Общество не должно выписывать себе индульгенцию со скидкой на Большой террор. Очень удобно кивать на эту напасть учителю, соглашающемуся «химичить» с бюллетенями на школьном избирательном участке, актеру, агитирующему за Путина на выборах, талантливому режиссеру, выклянчивающему у этой власти денег на свой фильм, худруку театра, привечающему «первое лицо». Хотя ясно, что в случае отказа от недостойного поведения они бы на дыбе или у стенки не оказались, а просто лишились бы некоторого количества материальных благ или творческих возможностей.

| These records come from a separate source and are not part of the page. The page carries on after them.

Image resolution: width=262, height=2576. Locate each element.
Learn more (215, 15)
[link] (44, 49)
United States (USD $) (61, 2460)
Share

Но страх в обществе посеян, и все ждут черт знает чего. Власть принимает законы, по которым и впрямь можно посадить полстраны, потому что у страха глаза велики, и власть тоже напугана и обещает то, что не может и не смеет осуществить.

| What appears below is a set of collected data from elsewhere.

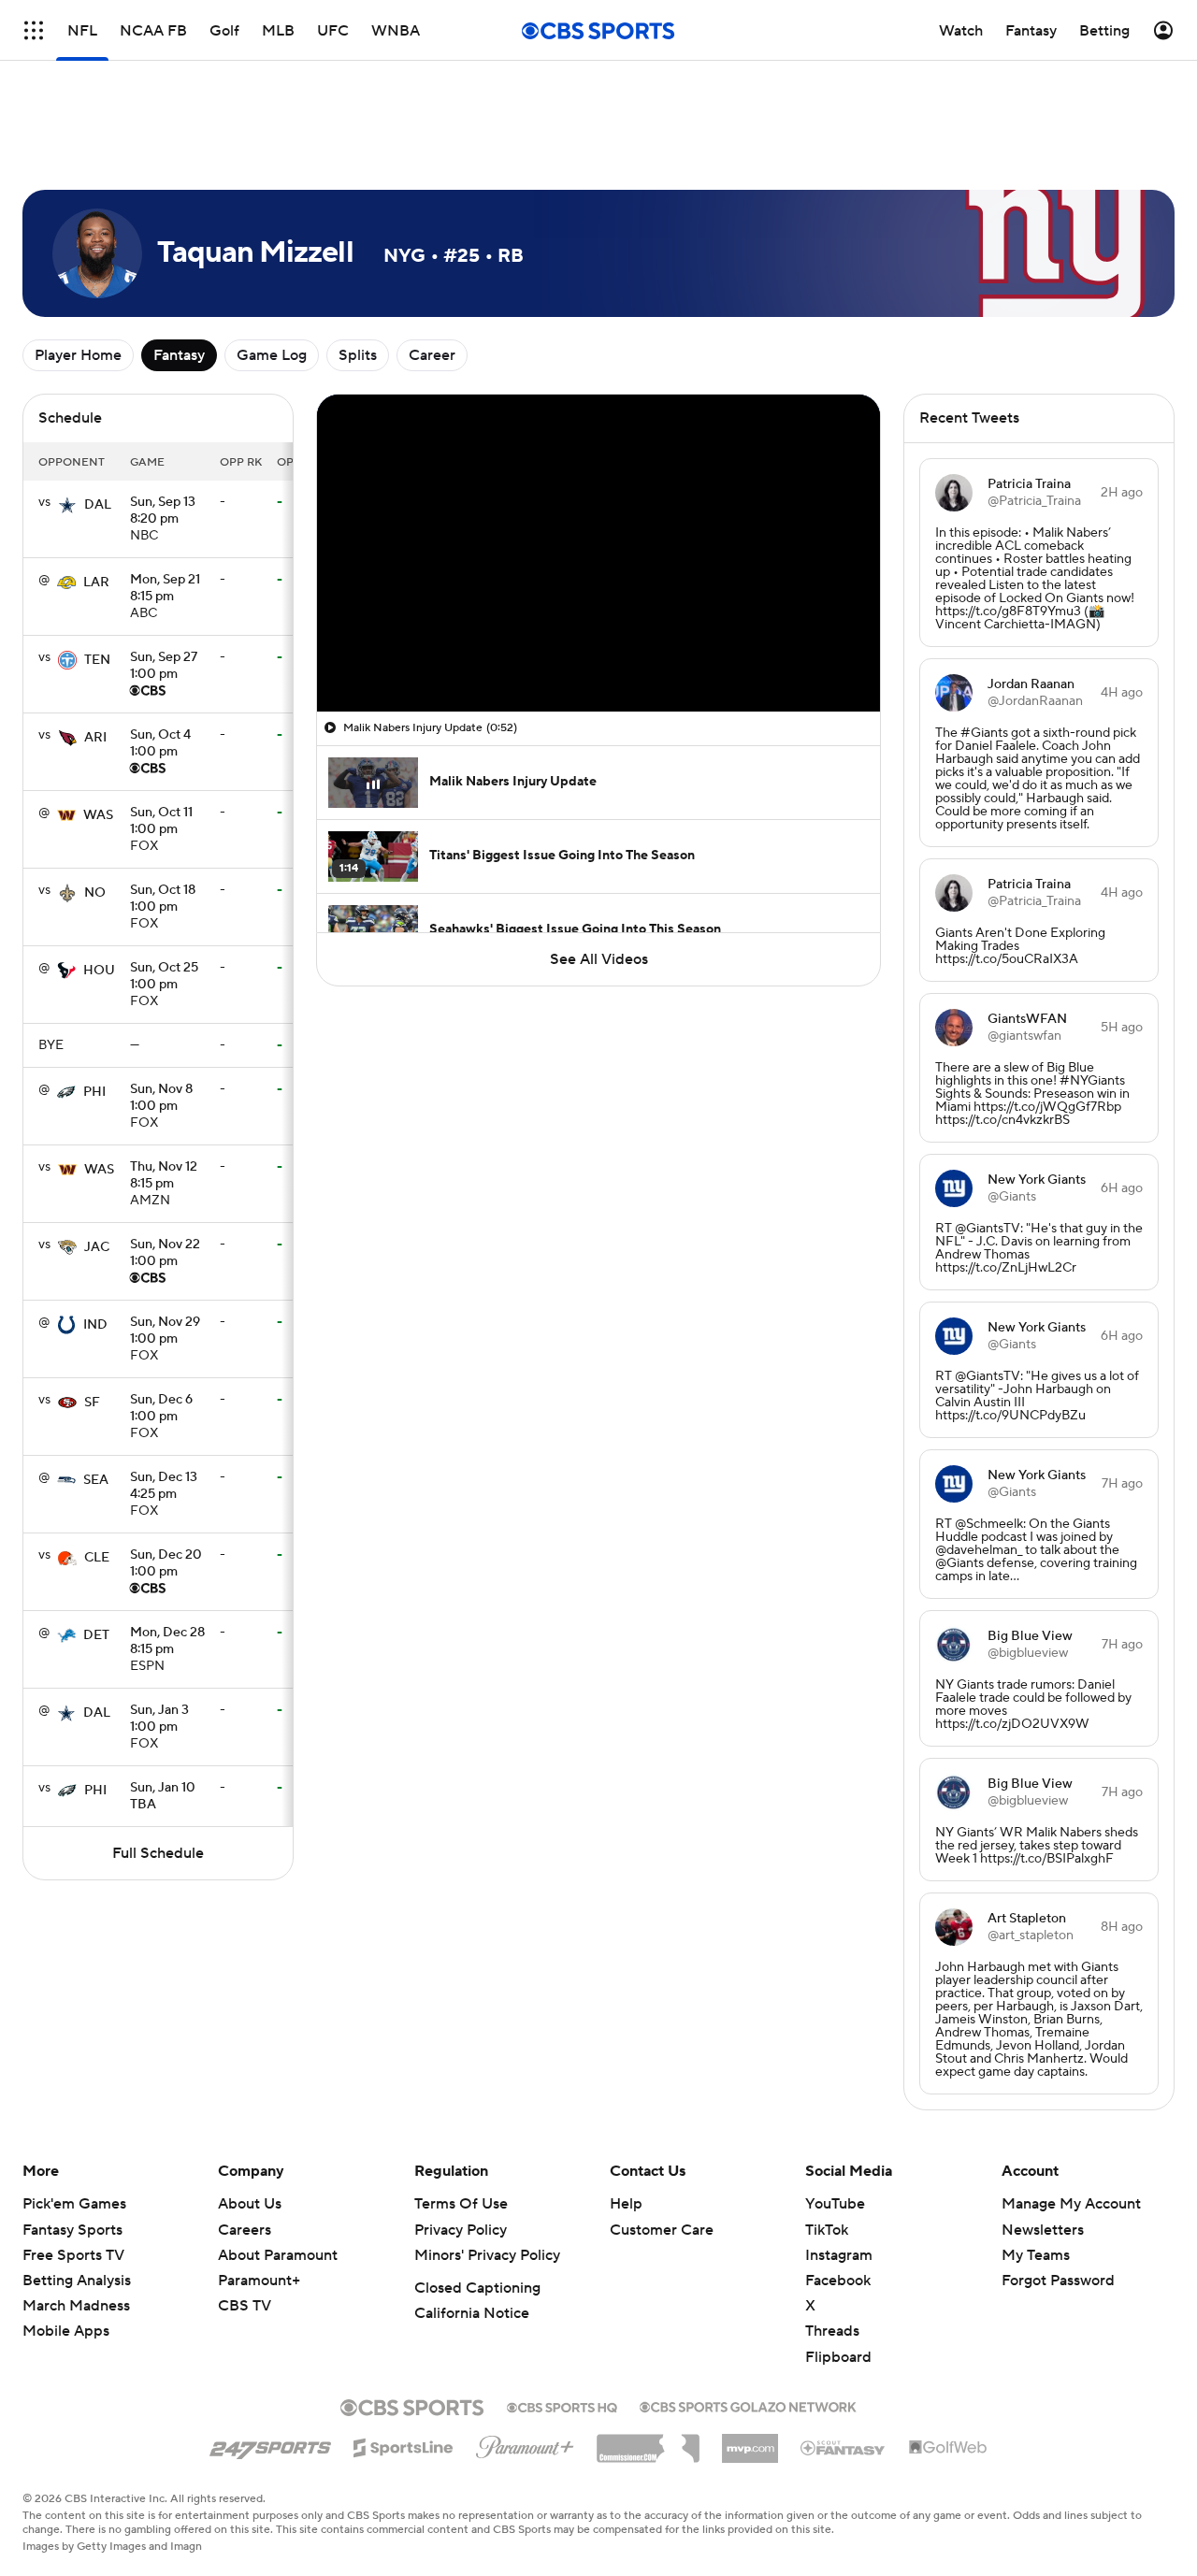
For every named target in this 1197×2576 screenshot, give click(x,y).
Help (626, 2204)
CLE (96, 1557)
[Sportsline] (403, 2445)
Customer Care (662, 2230)
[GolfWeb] (948, 2448)
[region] (598, 553)
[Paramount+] (525, 2443)
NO (95, 893)
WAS (98, 815)
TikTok (826, 2230)
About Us (249, 2204)
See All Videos (599, 959)
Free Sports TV (73, 2255)
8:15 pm (165, 589)
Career (432, 355)
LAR (96, 582)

«Точечные посадки» срабатывают, они создают обстановку паники для «креативного», то есть мыслящего класса. Обстановка беспредела не дает гарантий выживания. Попадешь в заложники — траванет тебя родное правительство смертельным газом или сожжет танковым огнем. Уйдут террористы или нет — неизвестно, но ты точно не уйдешь.


Заключенный Солженицын (Щ-262)

А для бизнеса очень подойдет одна мысль Ивана Денисовича: «Так и вся жизнь у зэка… только и высматривай, чтоб на горло тебе не кинулись». О чем думают члены организации «Русь сидящая»? О чем говорят близкие и друзья сидельцев ЮКОСа? Мне кажется, в солженицынском ключе: «Дума арестантская — и та не свободная». Все больше про УДО. Пустят ли наконец по УДО Алексея Козлова? Михаила Ходорковского? Машу и Надю из Pussy Riot? И не стукнут ли кого дубинкой, как Зару Муртазалиеву? В лагере у Ивана Денисовича плетка была в ходу.

Путинская Россия уже воспринимается как большая Зона, и все, кто может, уходят в побег. Через тайгу под названием «Шереметьево». Так что Иван Денисович нам не посторонний, а солагерник. И есть чему у него поучиться: не быть «шакалом». Не верить, не бояться, не просить. И не стучать «куму».

Я совершенно уверена, что от солженицынского Океана останется хотя бы одна эта капля, а от потоков крови и слез, льющихся через его сочинения, одна слеза, вобравшая в себя нехитрую правду крестьянской души и великую ложь советской эпохи. Разрешивший печатать Хрущев (и, скорее всего, сам Твардовский, впоследствии решительно отвергший Шаламова) не понял, что это не про «отдельные недостатки», с которыми покончили XX и XXII съезды, что это приговор строю, идее, укладу. Спохватились только потом и не дали сгоряча обещанную Ленинскую премию.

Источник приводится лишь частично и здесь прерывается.